Change in population size has four components: births, deaths, immigration and emigration.

The difference between the number of births and the number of deaths is referred to as “natural change”. When natural change is positive, there have been more births than deaths in the considered timeframe. When it is negative, there have been more deaths than births.

The difference between the number of immigrants (people moving to the UK for more than 12 months) and the number of emigrants (people leaving the UK for more than 12 months) is termed “net migration”.

Natural change

In 2017, the UK experienced a natural change of 148,000, stemming from 755,000 live births and 607,000 registered deaths (Figure 2) – the highest number of deaths since 2003.

Note that the long-term trend for deaths is more stable than that of births.
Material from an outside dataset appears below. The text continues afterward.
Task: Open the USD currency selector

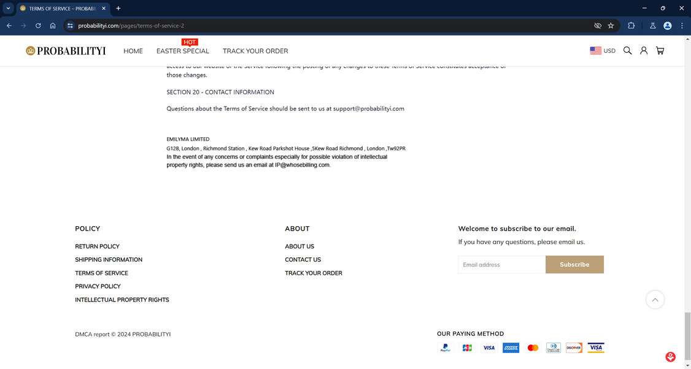Action: (x=603, y=50)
Due to the relative consistency in deaths, fluctuations in natural change have historically mirrored fluctuations in births.

For instance, Figure 2’s leftmost peak in natural change corresponds to the 1960s baby boom, which subsided in the 1970s. The second upturn in growth is then an “echo” of the first, whereby baby boomers themselves were having children of their own. Births peaked again more recently in 2012, at 813,000.

The gradual decline in deaths from 1985 to 2011 is regarded as a product of the “living longer” dynamic (see Section 6). With people during these years living longer than their predecessors had, numbers of deaths decreased accordingly.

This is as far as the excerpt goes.